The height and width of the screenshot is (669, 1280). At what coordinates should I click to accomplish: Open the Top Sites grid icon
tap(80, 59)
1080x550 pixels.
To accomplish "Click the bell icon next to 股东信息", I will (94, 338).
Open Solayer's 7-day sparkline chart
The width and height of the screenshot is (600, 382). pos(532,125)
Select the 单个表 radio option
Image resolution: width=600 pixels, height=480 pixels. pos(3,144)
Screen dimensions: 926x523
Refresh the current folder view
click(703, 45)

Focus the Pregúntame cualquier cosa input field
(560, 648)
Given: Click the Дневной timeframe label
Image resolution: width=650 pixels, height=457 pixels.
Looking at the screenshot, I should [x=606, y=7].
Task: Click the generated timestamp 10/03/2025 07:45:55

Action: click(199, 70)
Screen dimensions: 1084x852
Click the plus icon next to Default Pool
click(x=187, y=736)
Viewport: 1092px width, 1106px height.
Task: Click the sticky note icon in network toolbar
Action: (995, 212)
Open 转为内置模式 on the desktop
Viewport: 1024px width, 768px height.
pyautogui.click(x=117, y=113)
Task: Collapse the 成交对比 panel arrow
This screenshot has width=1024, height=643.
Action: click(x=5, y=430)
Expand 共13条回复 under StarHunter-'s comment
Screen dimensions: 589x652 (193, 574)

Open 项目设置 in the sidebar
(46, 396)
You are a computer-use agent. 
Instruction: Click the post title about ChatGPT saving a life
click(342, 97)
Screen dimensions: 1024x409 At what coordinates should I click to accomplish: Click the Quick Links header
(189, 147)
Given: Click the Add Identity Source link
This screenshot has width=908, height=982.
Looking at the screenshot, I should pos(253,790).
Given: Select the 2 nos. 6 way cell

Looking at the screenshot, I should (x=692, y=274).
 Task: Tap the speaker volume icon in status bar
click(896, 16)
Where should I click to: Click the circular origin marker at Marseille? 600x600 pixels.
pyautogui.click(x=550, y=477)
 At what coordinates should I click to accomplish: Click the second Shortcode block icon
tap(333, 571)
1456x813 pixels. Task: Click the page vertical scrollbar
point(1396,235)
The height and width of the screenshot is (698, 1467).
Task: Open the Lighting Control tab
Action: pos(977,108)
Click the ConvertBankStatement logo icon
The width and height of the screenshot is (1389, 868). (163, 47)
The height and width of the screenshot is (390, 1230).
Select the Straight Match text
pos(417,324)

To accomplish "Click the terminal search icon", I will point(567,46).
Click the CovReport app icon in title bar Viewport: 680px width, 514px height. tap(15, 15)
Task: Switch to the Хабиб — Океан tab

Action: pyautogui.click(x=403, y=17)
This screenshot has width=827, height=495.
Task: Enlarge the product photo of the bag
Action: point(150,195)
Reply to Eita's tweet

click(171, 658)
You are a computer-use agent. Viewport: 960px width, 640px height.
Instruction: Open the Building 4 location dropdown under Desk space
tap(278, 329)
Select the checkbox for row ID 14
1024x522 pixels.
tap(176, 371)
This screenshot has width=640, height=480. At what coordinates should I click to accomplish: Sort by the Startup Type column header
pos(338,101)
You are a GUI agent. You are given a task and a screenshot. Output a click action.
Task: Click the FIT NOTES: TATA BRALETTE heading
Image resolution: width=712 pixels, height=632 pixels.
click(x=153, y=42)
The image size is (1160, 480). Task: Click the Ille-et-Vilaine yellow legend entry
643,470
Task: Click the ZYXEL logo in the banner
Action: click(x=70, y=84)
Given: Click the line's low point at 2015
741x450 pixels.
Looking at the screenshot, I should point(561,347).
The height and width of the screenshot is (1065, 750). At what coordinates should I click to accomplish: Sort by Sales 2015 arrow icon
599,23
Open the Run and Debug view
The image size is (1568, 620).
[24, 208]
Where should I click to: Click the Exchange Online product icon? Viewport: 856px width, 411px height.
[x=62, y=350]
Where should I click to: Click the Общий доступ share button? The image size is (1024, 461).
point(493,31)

WORK INSTRUCTION: In the listing above, count every line that holds "agent". Give only the number.

ANSWER FOR THE TASK: 3